But it was playing Bobby Sands in Hunger in 2008, for which he lost 16kg as well as holding up his end of a celebrated 17-minute single-take scene, that proved his breakthrough to the big leagues. Despite his apparently instinctive facility for emotional intensity and undeniable screen presence, Fassbender adopted a craftsmanlike approach to the art of acting, telling the Guardian after the Belfast premiere of Hunger: “Tiger Woods is Tiger Woods because he practised that fucking swing 100 times a day. Why should acting be any different? It’s just boring repetition, and through that, I find things start to break down, and you start to find the nuances, all the interesting little details.”
Early on, however, Fassbender took care to associate himself with high-end, marquee directors: he played smallish parts in Fish Tank, for Andrea Arnold, and in Inglourious Basterds for Quentin Tarantino. Lead roles were a different matter – at the beginning, you take anything you can get. He played a husband menaced by feral youths in the widely liked horror film Eden Lake, and a Roman soldier in the underperforming action film Centurion; Hollywood came calling with a villain role in the dud horror film Blood Creek (Fassbender played a Nazi demon trapped in a cellar for decades), and Jonah Hex – another flop – a supernatural thriller based on a DC comic book.
However, Fassbender was still happy to remain an ensemble player as his star rose, especially if the director was a top-notch auteur. David Cronenberg cast him as Carl Jung in A Dangerous Method (opposite Viggo Mortensen as Sigmund Freud), and Terrence Malick put him in Weightless, the long-gestating music drama due out next year (though Fassbender has expressed doubts his performance will make the final cut). Along the way he’s developed continuing relationships with Ridley Scott (for whom he played one of his relatively few top-of-the-bill lead roles, in The Counselor, as well as the Prometheus films), Kurzel and of course McQueen.
Can Fassbender go on to secure an Oscar nomination for Steve Jobs?
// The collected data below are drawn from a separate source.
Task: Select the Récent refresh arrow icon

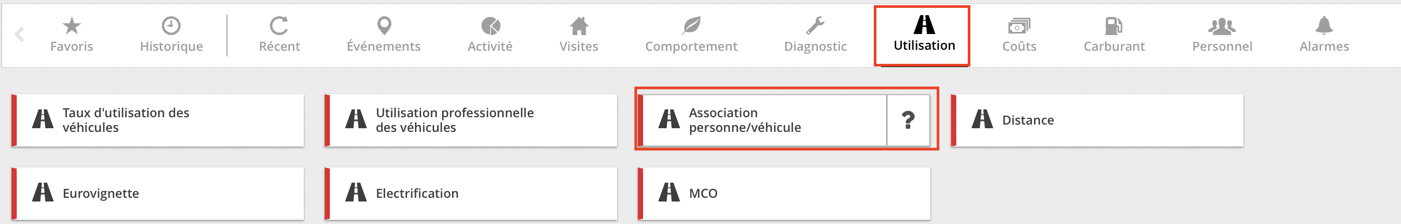Action: (x=279, y=25)
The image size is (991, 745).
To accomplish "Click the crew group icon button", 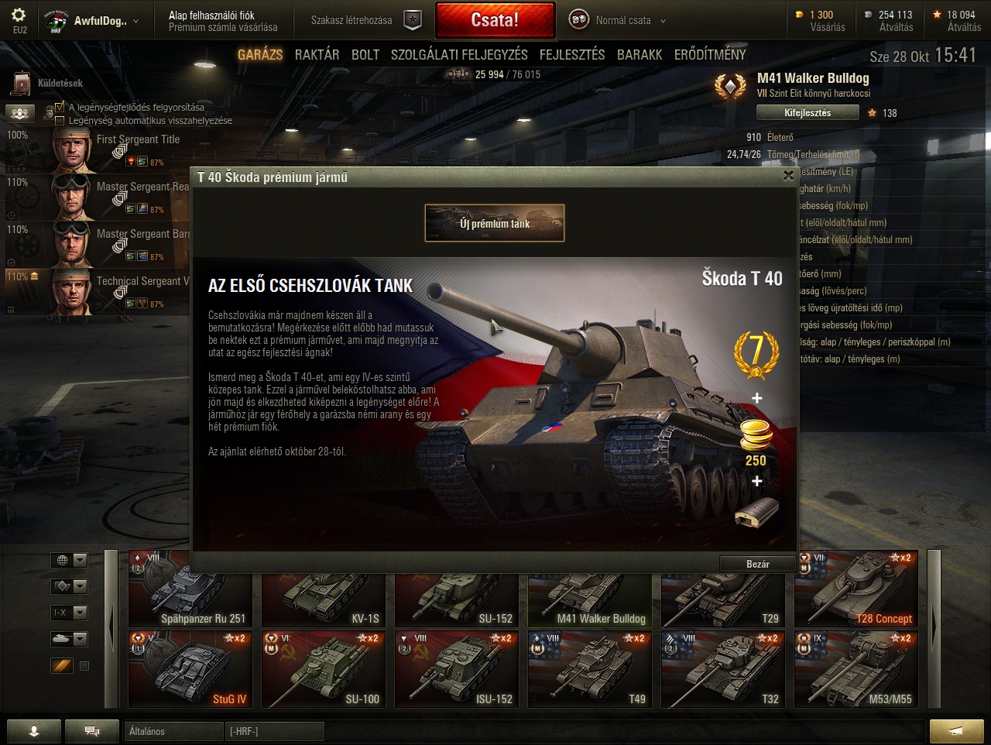I will (20, 113).
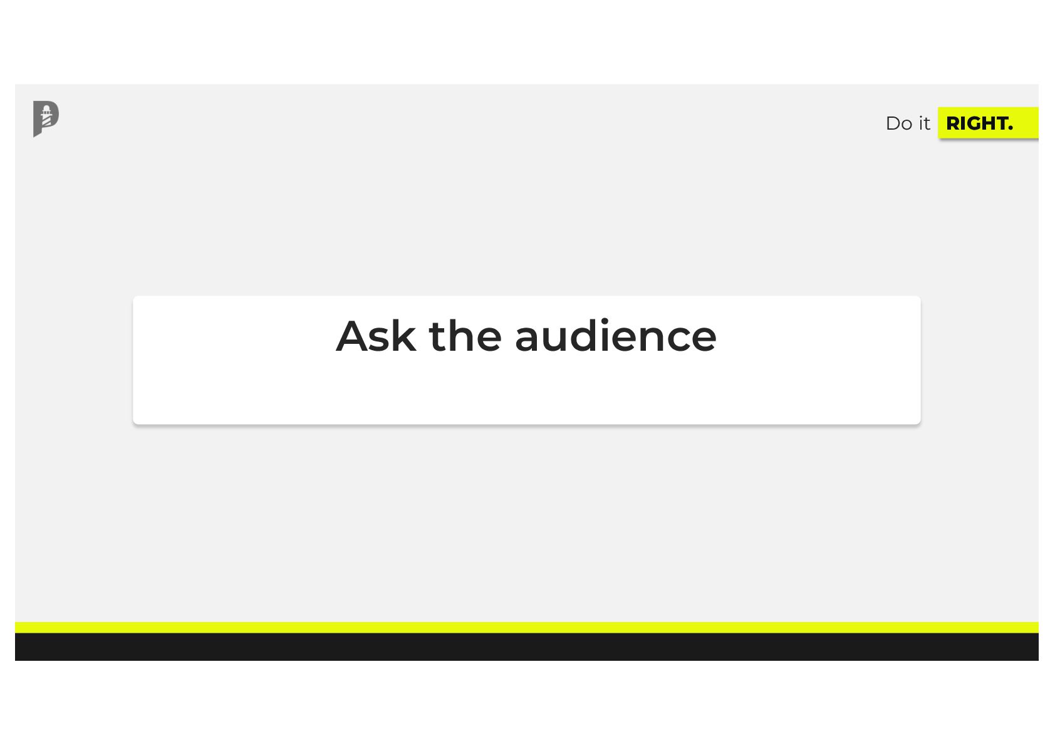
Task: Click the word "Ask" in the title
Action: (376, 336)
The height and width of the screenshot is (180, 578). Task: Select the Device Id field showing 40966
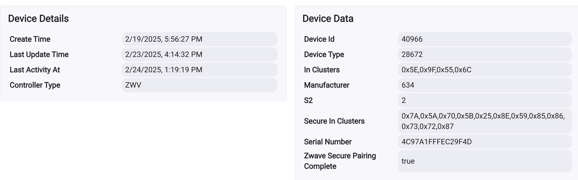(x=485, y=39)
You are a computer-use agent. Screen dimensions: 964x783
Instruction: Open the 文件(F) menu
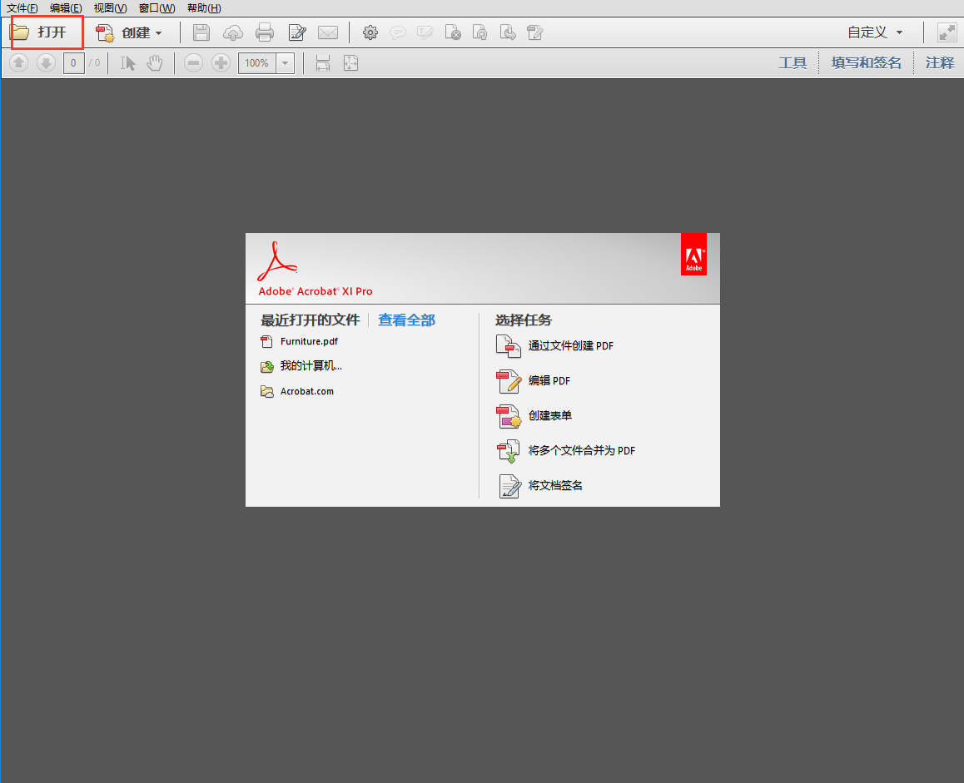click(x=21, y=8)
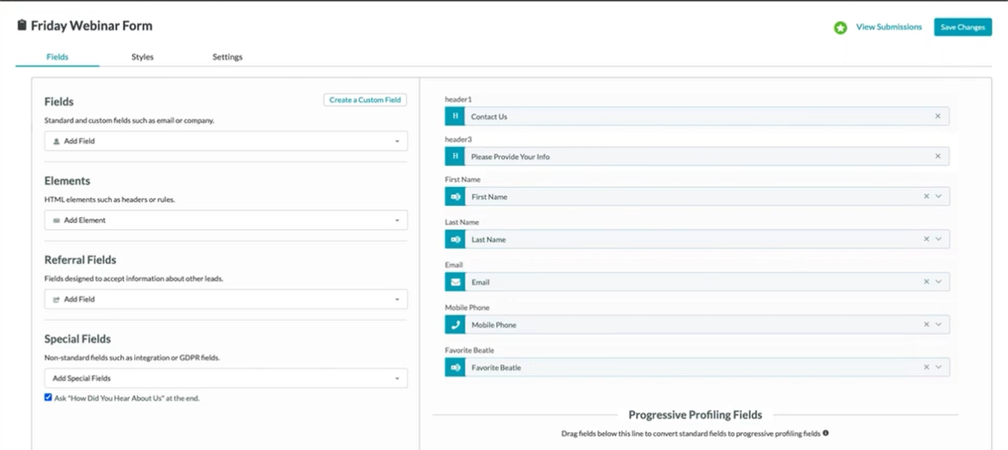Screen dimensions: 1008x450
Task: Click the envelope icon on Email field
Action: point(455,282)
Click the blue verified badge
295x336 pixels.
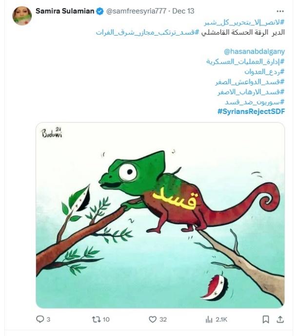[x=100, y=11]
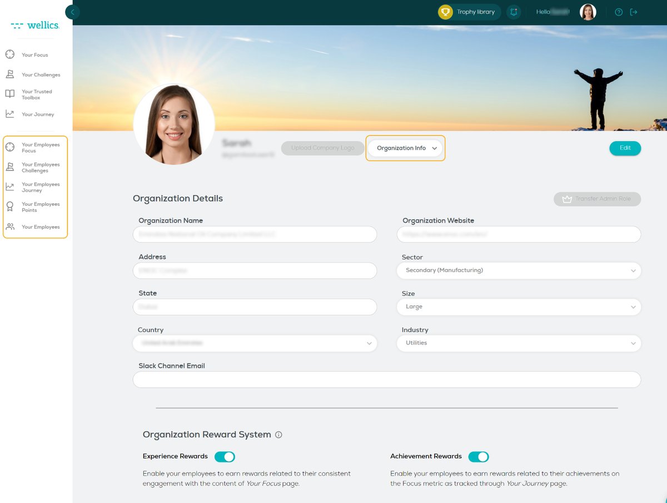Expand the Sector dropdown
Image resolution: width=667 pixels, height=503 pixels.
(x=633, y=270)
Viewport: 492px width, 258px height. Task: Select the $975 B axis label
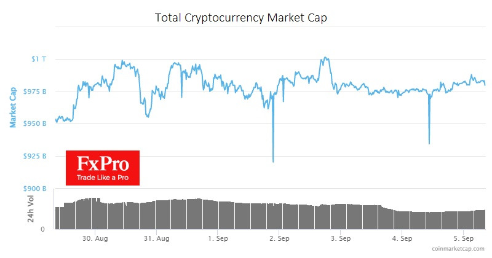(35, 92)
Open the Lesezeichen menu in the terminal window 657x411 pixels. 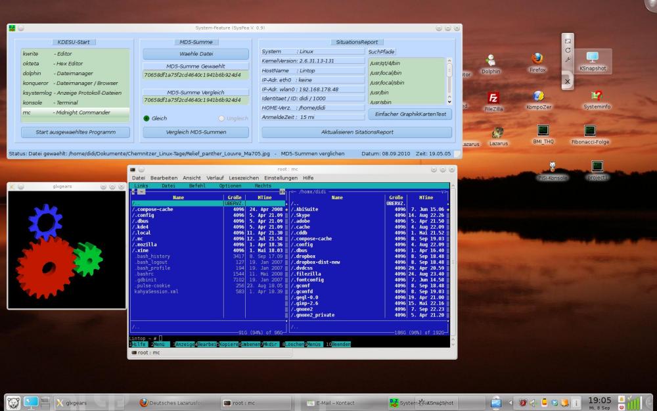244,178
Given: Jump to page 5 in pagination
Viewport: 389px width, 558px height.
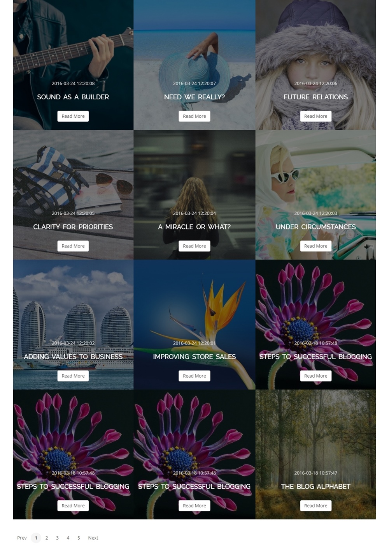Looking at the screenshot, I should pyautogui.click(x=79, y=538).
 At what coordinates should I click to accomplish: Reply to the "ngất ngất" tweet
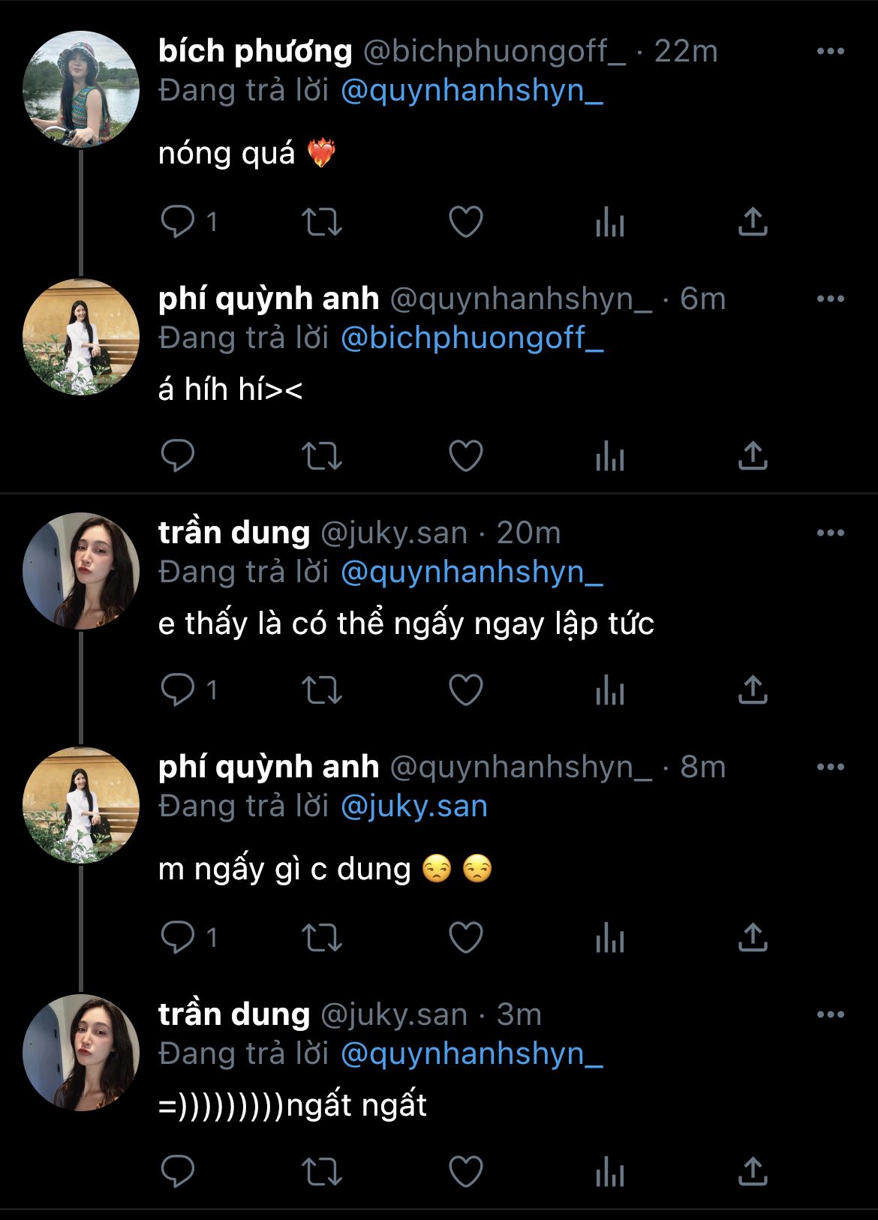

It seems possible, if not likely. Can he become the first performer to be nominated against himself in the best actor category: Macbeth v Jobs? That would seem unlikely, but not outside the realms of possibility. With the admiration that Fassbender appears able to secure across all levels of the film world – from art-cinema purists to superhero-movie geeks – you wouldn’t put it past him.
• Macbeth is released on 1 October in Australia, 2 October in the UK and 4 December in the US. Steve Jobs is released on 8 October in Australia, 9 October in the US and 13 November in the UK.
Potted profile
Born: 2 April 1977
Age: 38
Career: Breakthrough role playing IRA hunger striker Bobby Sands in Steve McQueen’s awardwinning debut Hunger, in 2008. Followed this up with the McQueen-directed sex-addict drama Shame, as well as blockbusters such as X-Men: First Class and Prometheus. Moved into actor-producer role with Slow West and Assassin’s Creed.
High point: Landing title role in Steve Jobs after Christian Bale dropped out; very much in the frame for Oscar recognition.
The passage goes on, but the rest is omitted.